▼

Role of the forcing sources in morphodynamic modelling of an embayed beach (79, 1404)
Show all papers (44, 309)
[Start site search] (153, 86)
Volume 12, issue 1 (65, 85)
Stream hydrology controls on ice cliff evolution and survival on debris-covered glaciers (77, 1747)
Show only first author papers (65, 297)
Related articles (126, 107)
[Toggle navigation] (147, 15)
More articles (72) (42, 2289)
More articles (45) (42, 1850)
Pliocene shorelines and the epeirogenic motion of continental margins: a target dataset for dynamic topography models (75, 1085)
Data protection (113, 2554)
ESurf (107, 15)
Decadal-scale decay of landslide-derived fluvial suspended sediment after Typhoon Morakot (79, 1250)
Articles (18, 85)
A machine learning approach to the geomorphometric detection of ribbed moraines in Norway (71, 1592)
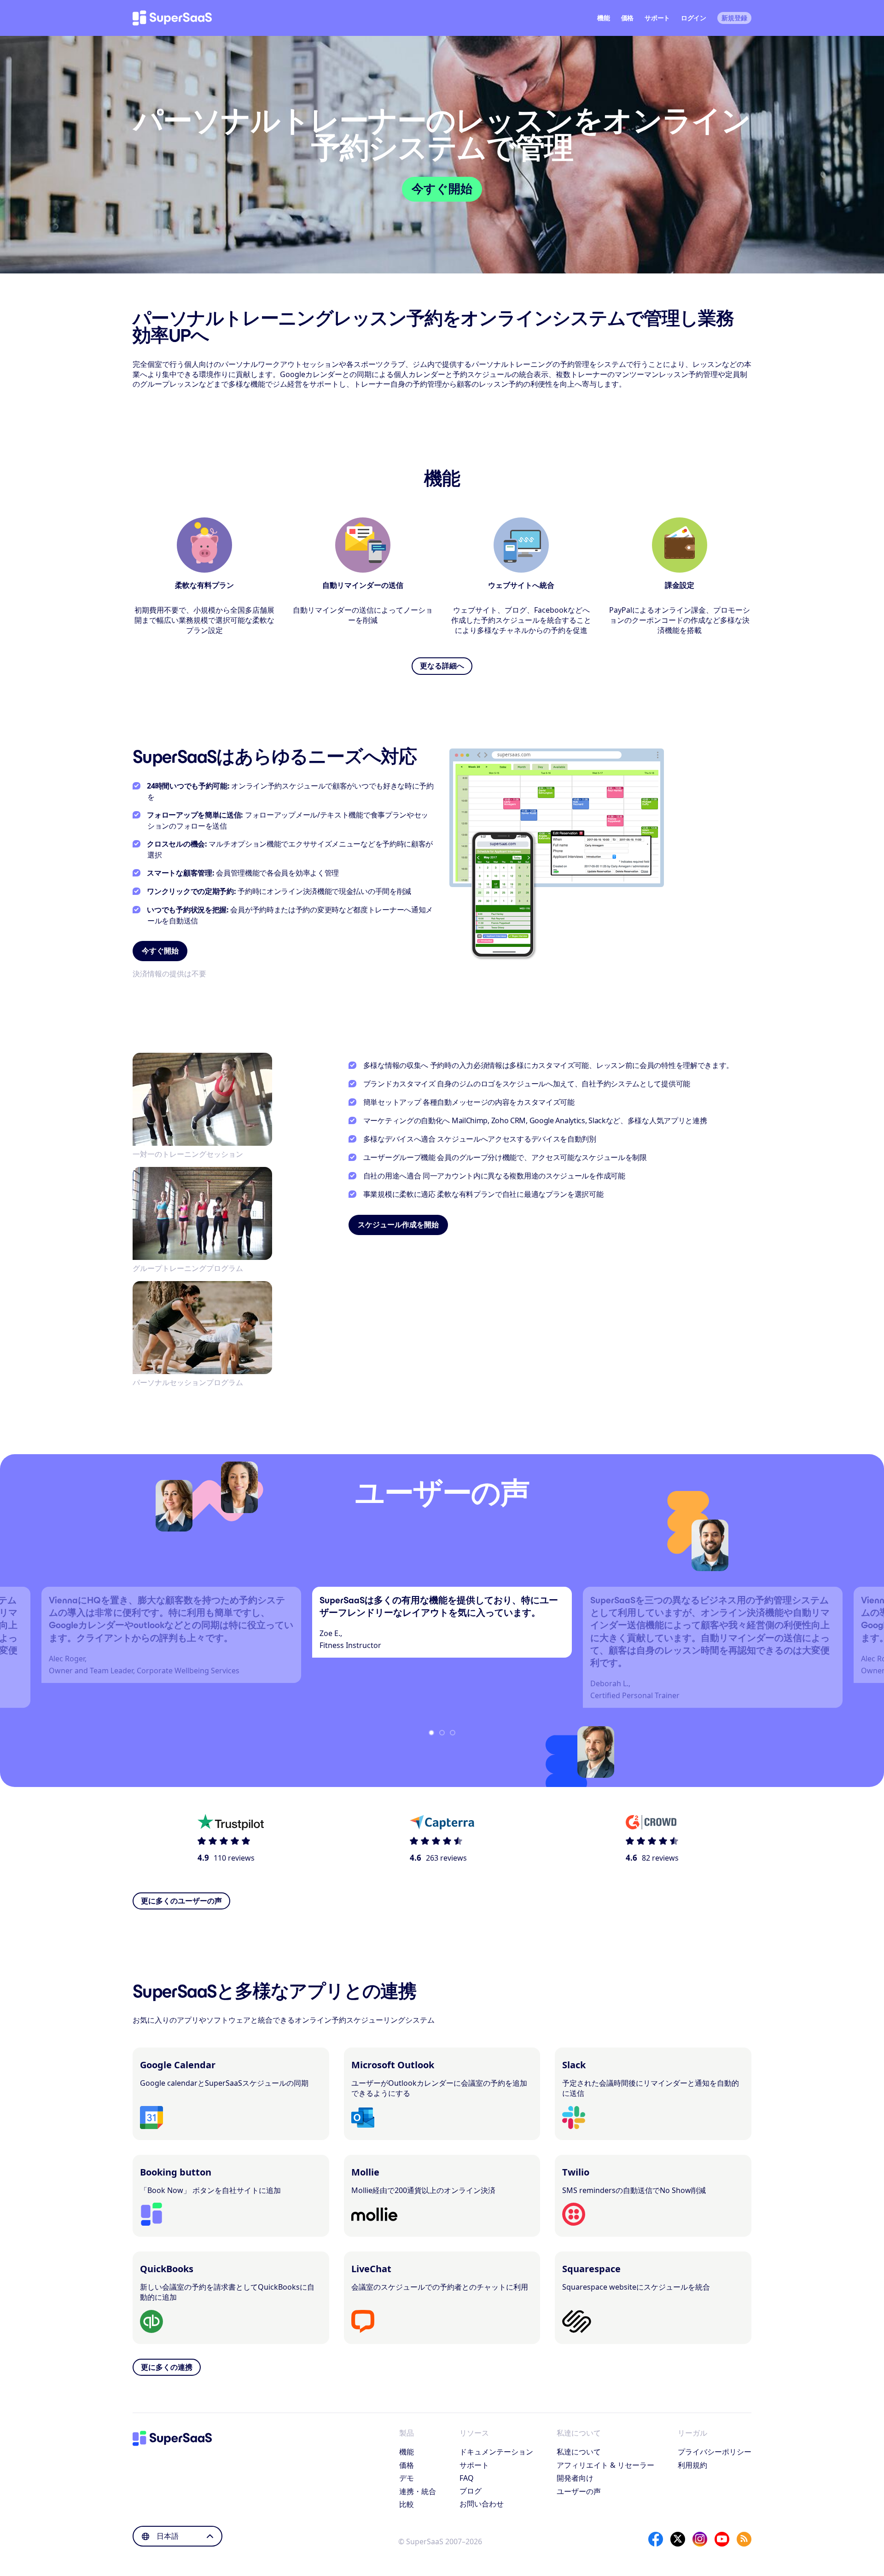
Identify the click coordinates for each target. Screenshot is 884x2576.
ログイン (693, 17)
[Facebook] (655, 2539)
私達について (579, 2452)
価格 (627, 17)
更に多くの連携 (166, 2367)
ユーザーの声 (579, 2491)
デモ (406, 2478)
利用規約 (692, 2465)
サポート (657, 17)
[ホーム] (172, 18)
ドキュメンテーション (496, 2452)
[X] (677, 2539)
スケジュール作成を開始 (398, 1225)
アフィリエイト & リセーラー (605, 2465)
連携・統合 (417, 2491)
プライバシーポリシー (714, 2452)
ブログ (470, 2491)
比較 (406, 2504)
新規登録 (734, 17)
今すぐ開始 (442, 188)
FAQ (466, 2478)
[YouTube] (722, 2539)
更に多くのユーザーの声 (181, 1901)
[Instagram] (699, 2539)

▲

Retype the records in full, exactly as given, and omit the pictures.

Role of the forcing sources in morphodynamic modelling of an embayed beach (79, 1404)
Show all papers (44, 309)
[Start site search] (153, 86)
Volume 12, issue 1 (65, 85)
Stream hydrology controls on ice cliff evolution and survival on debris-covered glaciers (77, 1747)
Show only first author papers (65, 297)
Related articles (126, 107)
[Toggle navigation] (147, 15)
More articles (72) (42, 2289)
More articles (45) (42, 1850)
Pliocene shorelines and the epeirogenic motion of continental margins: a target dataset for dynamic topography models (75, 1085)
Data protection (113, 2554)
ESurf (107, 15)
Decadal-scale decay of landslide-derived fluvial suspended sediment after Typhoon Morakot (79, 1250)
Articles (18, 85)
A machine learning approach to the geomorphometric detection of ribbed moraines in Norway (71, 1592)
Identify the click coordinates for each target. Screenshot is 884x2576.
ログイン (693, 17)
[Facebook] (655, 2539)
私達について (579, 2452)
価格 (627, 17)
更に多くの連携 (166, 2367)
ユーザーの声 (579, 2491)
デモ (406, 2478)
利用規約 (692, 2465)
サポート (657, 17)
[ホーム] (172, 18)
ドキュメンテーション (496, 2452)
[X] (677, 2539)
スケジュール作成を開始 (398, 1225)
アフィリエイト & リセーラー (605, 2465)
連携・統合 (417, 2491)
プライバシーポリシー (714, 2452)
ブログ (470, 2491)
比較 (406, 2504)
新規登録 (734, 17)
今すぐ開始 (442, 188)
FAQ (466, 2478)
[YouTube] (722, 2539)
更に多くのユーザーの声 (181, 1901)
[Instagram] (699, 2539)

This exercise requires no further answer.